Кошки на столе и ухом не повели. Свора на полу тоже не обратила внимания на шум и брызнувшие осколки.
Лилли повернулась и, склонив голову набок, смерила Золта взглядом. А вместе с ней и кошки на столе повернули головы в его сторону и оглядели его с таким надменным видом, будто делают ему величайшее одолжение и хотят, чтобы он это ценил.
То же презрение читалось в глазах Лилли, в уголках сочных губ, тронутых чуть заметной усмешкой. Сколько раз этот убийственный, немигающий взгляд в упор повергал его в смятение и заставлял потупиться. И Золт, которого природа одарила щедрее, чем сестру, сам не понимал, откуда у нее эта безграничная власть над ним, почему только от одного ее взгляда он спешит уступить.

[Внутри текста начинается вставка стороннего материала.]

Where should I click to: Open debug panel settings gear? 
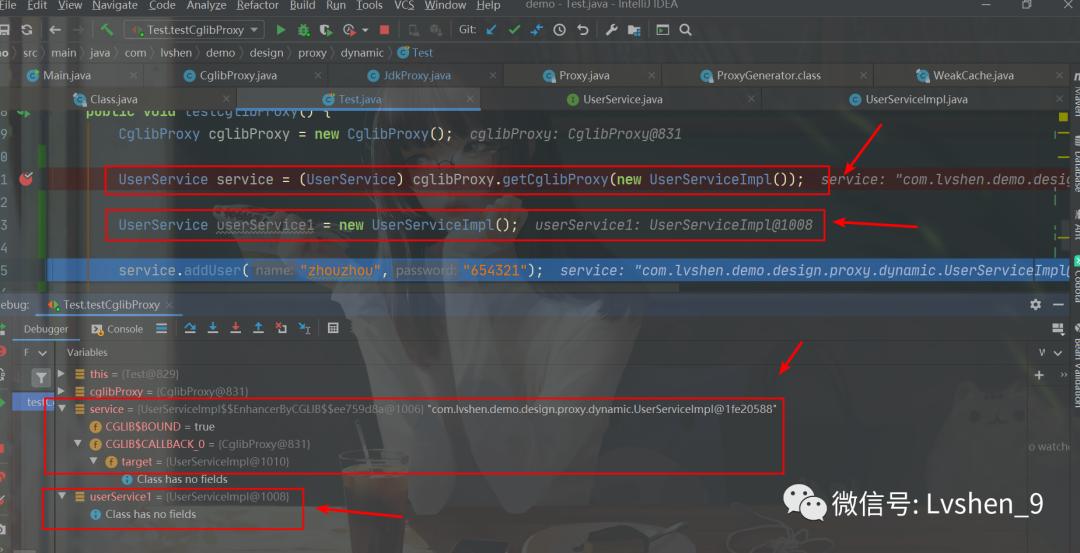point(1035,304)
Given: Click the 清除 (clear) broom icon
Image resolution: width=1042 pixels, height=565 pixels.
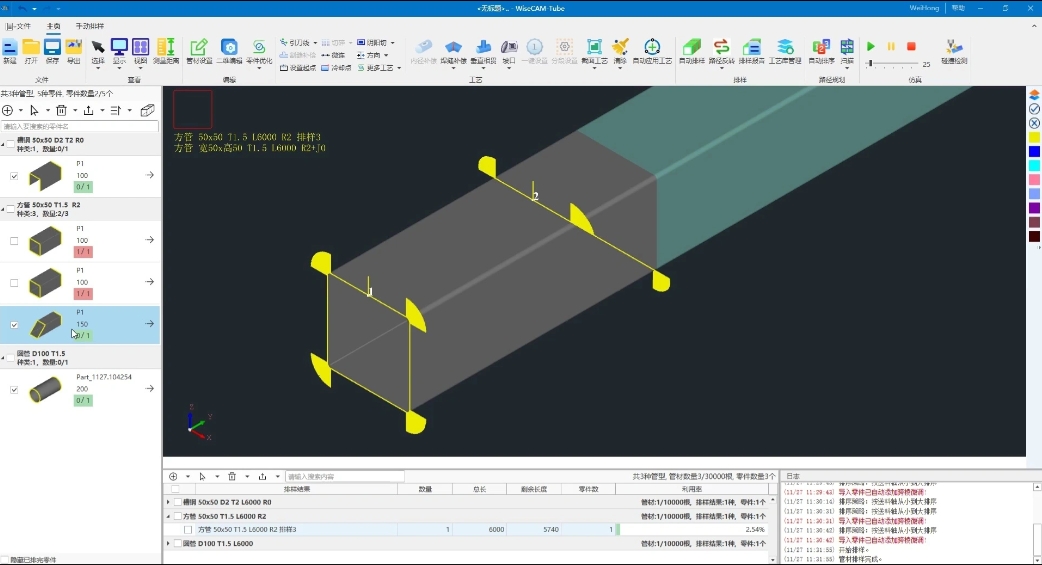Looking at the screenshot, I should pos(620,50).
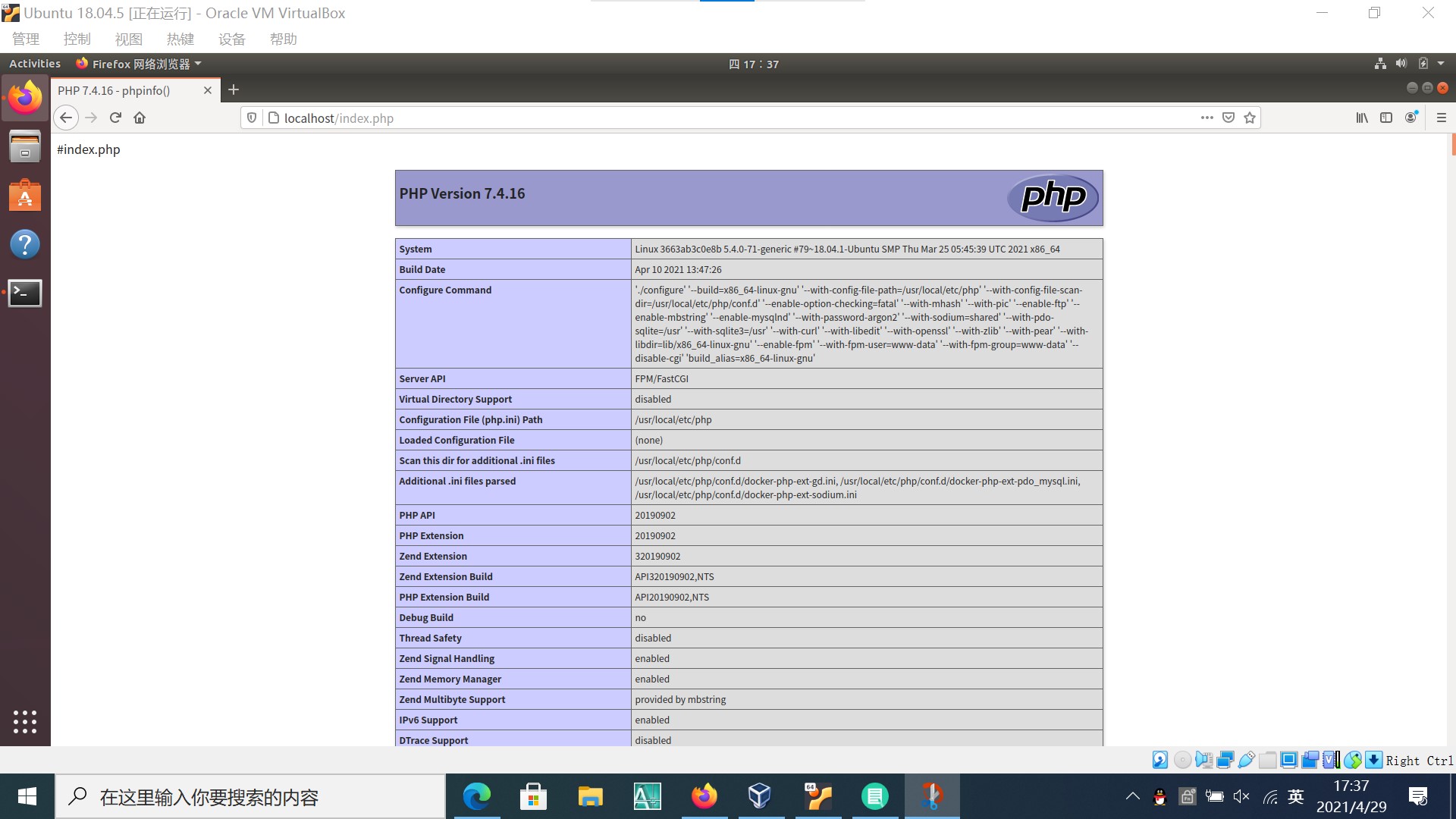Open VirtualBox 设备 menu
Screen dimensions: 1456x819
pyautogui.click(x=231, y=39)
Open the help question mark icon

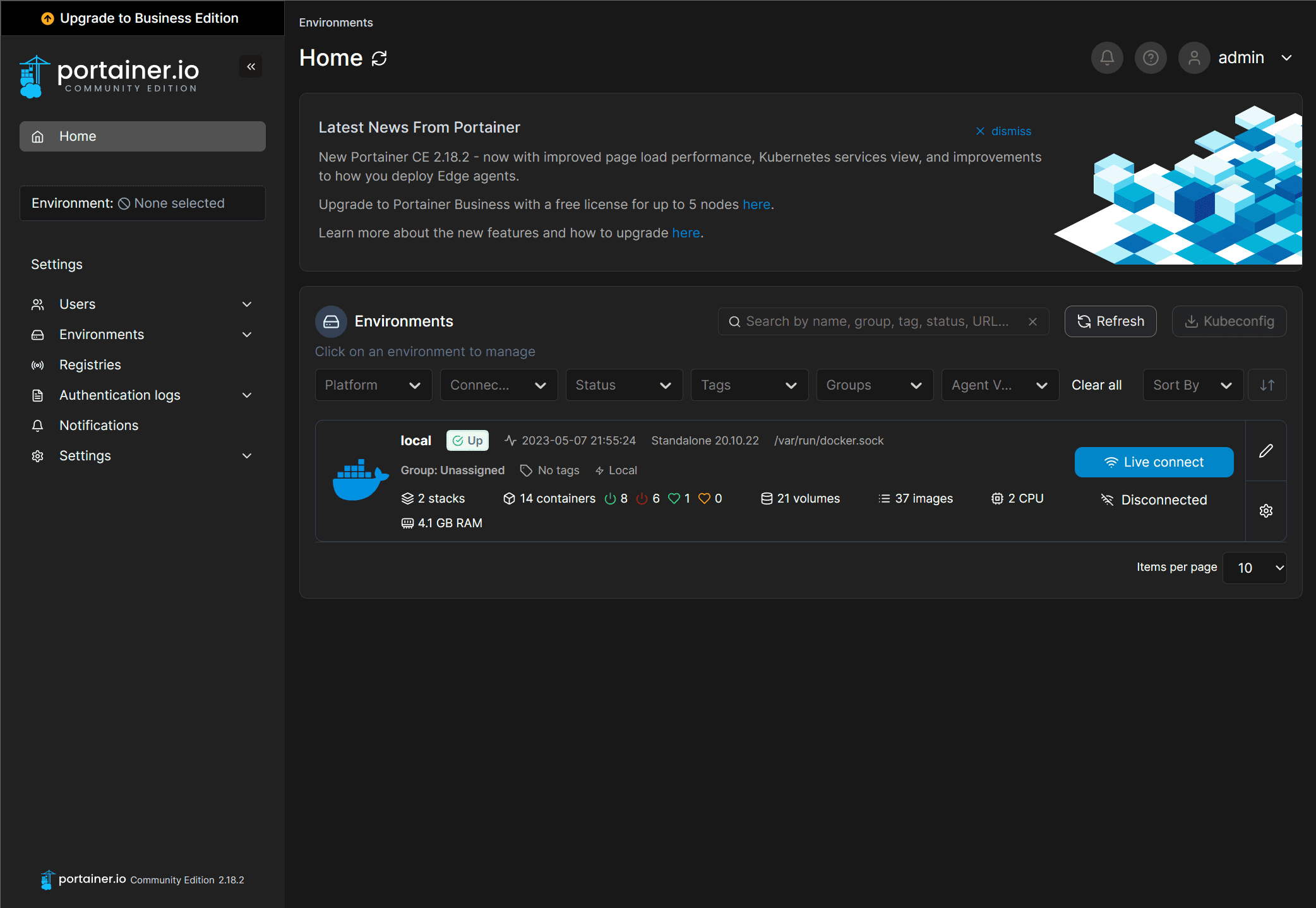click(1150, 58)
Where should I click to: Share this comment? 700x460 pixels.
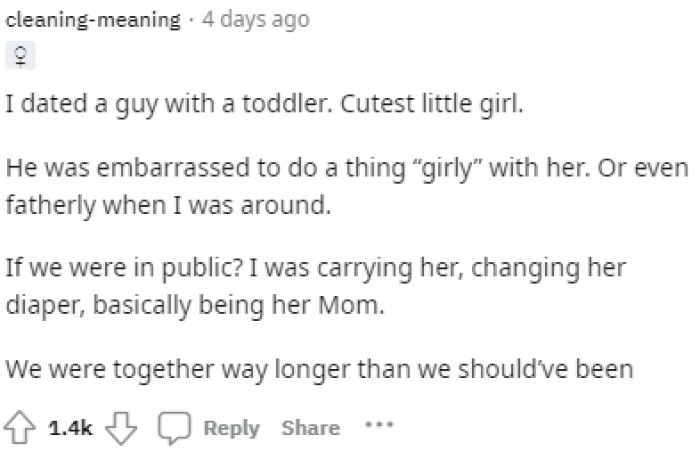click(310, 427)
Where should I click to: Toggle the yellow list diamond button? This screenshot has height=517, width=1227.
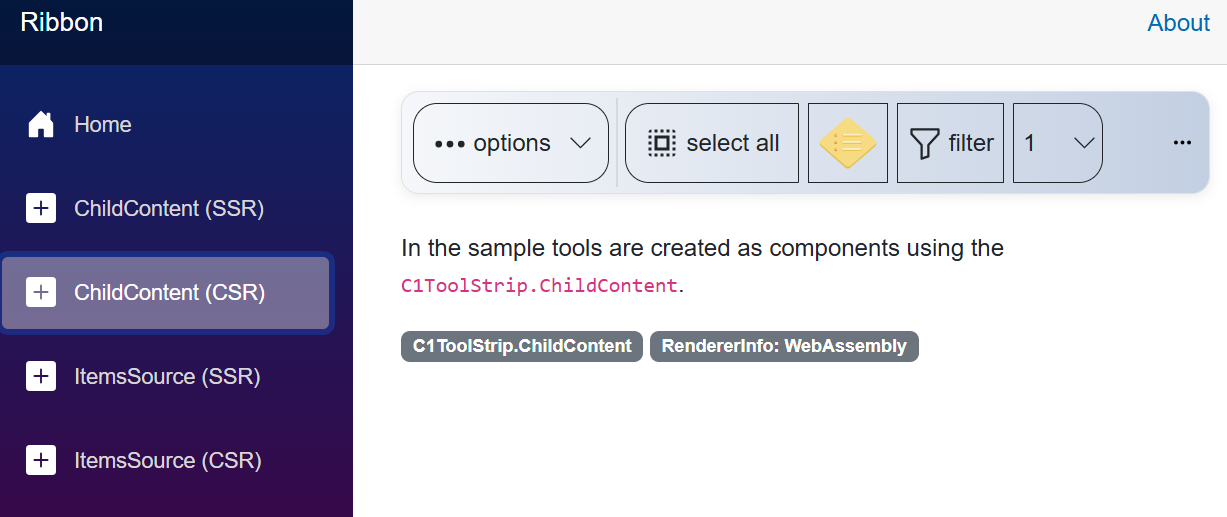tap(847, 143)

Но сейчас ей с ним не сладить. Такого гнева он не испытывал с тех самых пор, как семь лет назад наткнулся на изувеченный труп матери, плавающий в крови, и узнал, что убийцей, дерзнувшим поднять на нее топор, был Фрэнк. Сейчас его ярость пылает даже неистовее, чем тогда, – все эти годы она не только не утихала, но постоянно разгоралась. Золту не давал покоя стыд за то, что он никак не отомстит брату, хотя возможностей для этого было предостаточно. По жилам разливалась не кровь, а черная желчь; она питала его сердце, проникала в мозг, и в воображении непрестанно возникали картины мести.
Золт выдержал взгляд Лилли, вцепился в ее тонкую руку и рывком поднял сестру на ноги.
Насильно разделенная с сестрой, Вербена жалобно вскрикнула вполголоса. Можно подумать, они сиамские близнецы, сросшиеся костями и плотью, а Золт оторвал их друг от друга.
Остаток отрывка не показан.